Resonant-Jones/codexify_node

Folders and files

NameName
Last commit message
Last commit date

Latest commit

 

History

1 Commit
 
 
 
 
 
 
 
 
 
 
 
 
 
 
 
 
 
 
 
 
 
 
 
 
 
 
 
 
 
 
 
 
 
 
 
 
 
 
 
 
 
 
 
 
 
 
 
 
 
 
 
 
 
 
 
 
 
 
 
 
 
 
 
 
 
 

Repository files navigation

Codexify Core

Codexify Core is the open-source, local-first chat + knowledge workspace built around a FastAPI backend (Guardian) and a React UI. It provides thread-based chat, memory silos, document autosave and sharing, media uploads, vector search, and optional workers for background tasks. Docker Compose is the primary, supported way to run the full stack.

Docs: see docs/set/ for getting started, configuration, architecture, development, and troubleshooting.

TL;DR — Start Here

If you want to run Codexify locally with the least friction:

  • Use Docker Compose

  • Copy .env.template → .env

  • .env is local-only; never commit it (templates are the source of truth)

  • Set GUARDIAN_API_KEY, NEO4J_PASS, and your local LLM settings

  • Run: docker compose up --build

  • Open:

If you want to contribute code, start with:

  • Backend routes: guardian/routes/
  • Frontend UI: frontend/src/
  • Database schema: guardian/db/migrations/

This README reflects what is actually wired today (no roadmap promises).

This section is intentionally explicit. It lists what is implemented, what is wired but off, and what is stubbed or incomplete, so contributors are not guessing.

What This Repo Actually Is

Implemented (default stack)

  • Guardian FastAPI backend running on port 8888 (guardian/guardian_api.py).
  • React UI served by Vite on port 5173 (frontend/src).
  • PostgreSQL for persistence (Compose db).
  • Redis for task queues and task event streams (Compose redis).
  • Vector store (FAISS or Chroma) used for semantic retrieval (guardian/vector/store.py + backend/rag/embedder.py).

Optional (wired but off by default)

  • Neo4j graph for graph logging/context (requires env flags; Compose includes it).
  • Connector worker (disabled unless ENABLE_CONNECTOR_WORKER=true).
  • ChatGPT import (CLI/Compose profile cli, requires export file + Neo4j + embeddings).
  • Backfill workers (Compose profile backfill).

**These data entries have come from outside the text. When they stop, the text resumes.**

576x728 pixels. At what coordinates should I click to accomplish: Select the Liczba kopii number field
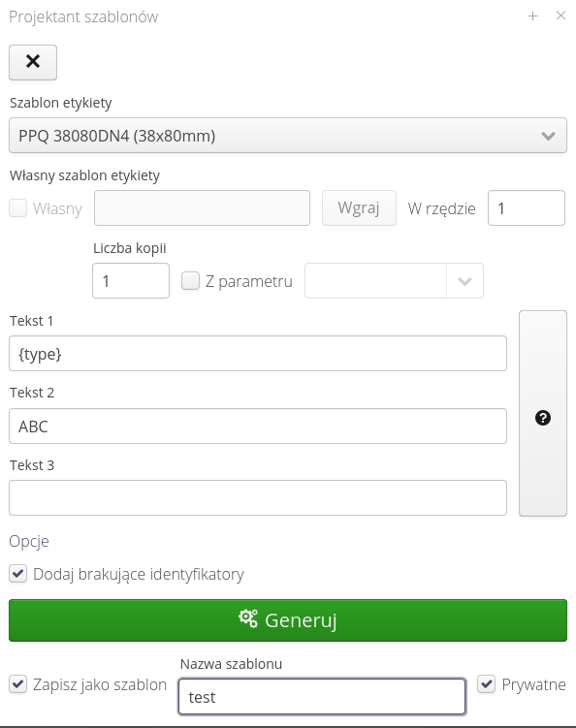click(131, 281)
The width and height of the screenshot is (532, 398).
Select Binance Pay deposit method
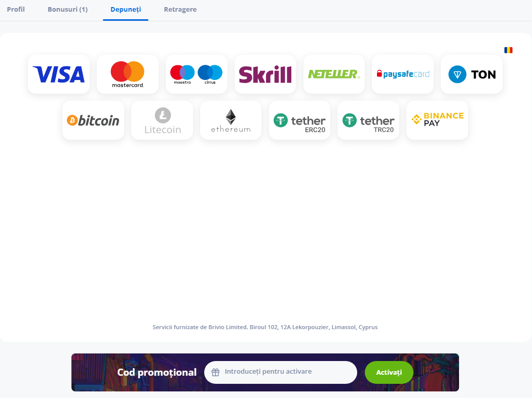click(437, 121)
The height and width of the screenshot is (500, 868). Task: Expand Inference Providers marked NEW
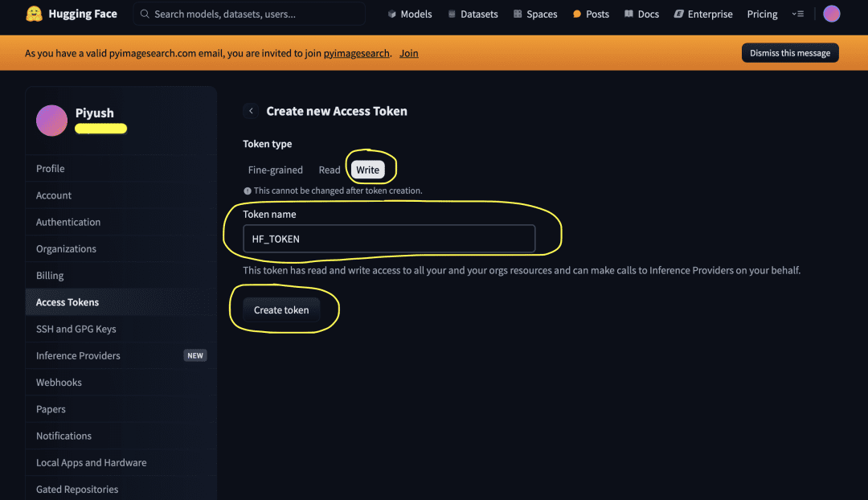pos(78,355)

Experimental / stubbed / partially wired

  • RAG upload endpoint /upload-chat requires a missing module (codexify.rag.enhanced_rag), so it currently returns 503.
  • Embeddings API /api/embeddings returns dummy vectors only when explicitly requested (embedder=dummy) or when fallback is enabled; otherwise it returns 503 until a real backend is configured.
  • Local image generation returns a 1x1 placeholder image unless an external provider is configured.
  • TTS: API uses a mock local provider (sine wave). A separate HuggingFace TTS microservice exists (backend/tts_service) but is not integrated into the main API.
  • Desktop app (Tauri) is a skeleton config (src-tauri) without a published build pipeline.

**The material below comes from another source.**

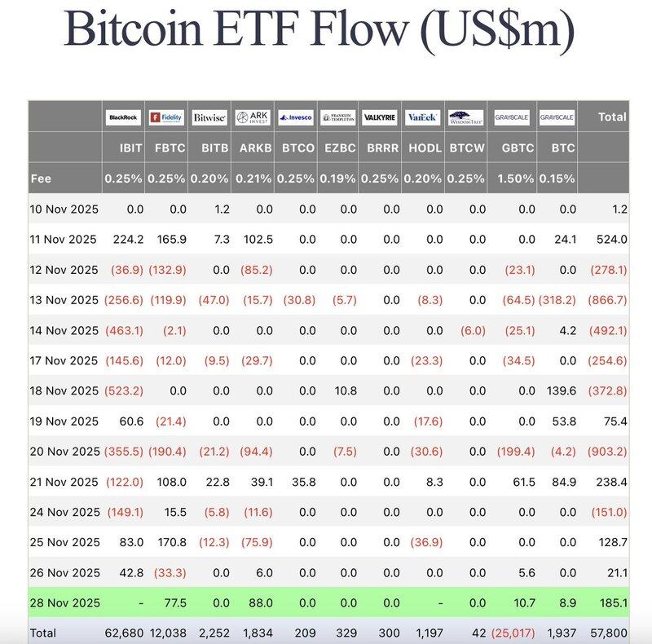
Task: Click the Franklin Templeton logo
Action: (x=337, y=117)
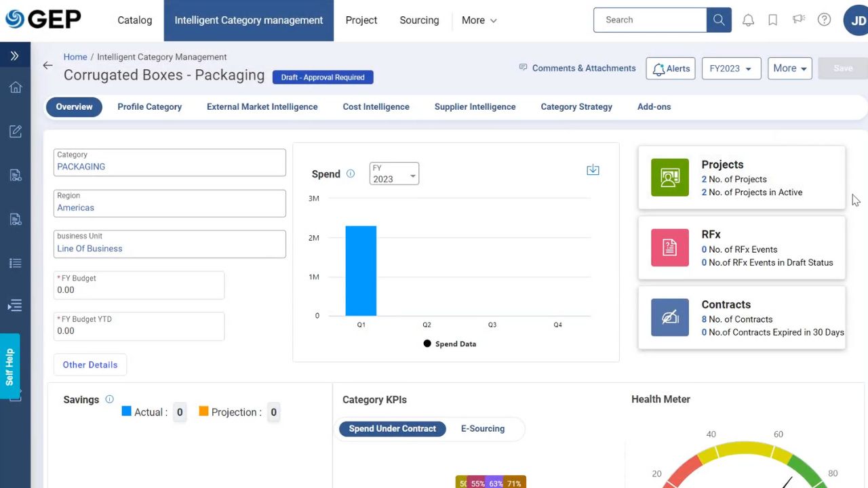
Task: Open the Sourcing menu item
Action: pos(419,20)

What You Can Do With It Today

  • Create chat threads, post messages, and request completions.
  • Stream events via SSE from /api/events (durable outbox) and /api/tasks/{task_id}/events (Redis stream).
  • Store and query memory in ephemeral/midterm/longterm silos.
  • Autosave and retrieve thread documents.
  • Share threads/documents via secure share tokens.
  • Upload images/documents, with metadata stored in Postgres and files stored on disk.
  • Use semantic retrieval from the vector store during chat (if embeddings are configured).

Quick Start (Docker Compose)

Prerequisites

  • Docker + Docker Compose v2
  • A local OpenAI-compatible LLM endpoint (e.g., Ollama) or cloud API keys

1) Configure .env

The repo includes .env.template and .env.example, which are aligned and act as the source of truth. Copy one to .env (local-only; never commit it):

cp .env.template .env

Minimum variables required for the default Compose stack:

# Required to start the FastAPI backend
GUARDIAN_API_KEY=replace-with-64-hex-or-any-long-token
VITE_GUARDIAN_API_KEY=replace-with-same-token

# Required by Neo4j + graph-init in docker-compose.yml
NEO4J_PASS=replace-with-neo4j-password

# Required for local LLM usage (default provider)
LOCAL_BASE_URL=http://host.docker.internal:11434/v1
LOCAL_LLM_MODEL=your-ollama-model-tag

# Required for local embeddings (must be absolute path **inside the container**)
LOCAL_EMBED_MODEL=/models/bge-large-en-v1.5

If you want cloud models instead of local:

ALLOW_CLOUD_PROVIDERS=true
LLM_PROVIDER=openai   # or groq
OPENAI_API_KEY=...
# GROQ_API_KEY=...

2) Start the stack

docker compose up --build

3) Verify it's working

# Backend health (no auth required)
curl http://localhost:8888/ping

# Authenticated health (API key required)
curl -H "X-API-Key: $GUARDIAN_API_KEY" http://localhost:8888/health

If Something Fails to Start

Common causes:

  • GUARDIAN_API_KEY is missing or mismatched between backend and UI
  • LOCAL_EMBED_MODEL is not an absolute path inside the container
  • Neo4j password mismatch (NEO4J_PASS)
  • Local LLM endpoint not reachable from Docker

First debug step:

docker compose logs backend

This README assumes a local-first, trusted environment. Cloud providers and advanced configurations require additional flags.

Open the UI:

Open API docs:

Ports (Docker Compose)

  • Backend API: 8888
  • Frontend dev server: 5173
  • Postgres: 5433 -> 5432 (container)
  • Neo4j: 7474 (browser), 7687 (Bolt)
  • TTS microservice: 8000
  • Redis: internal only (6379, not exposed)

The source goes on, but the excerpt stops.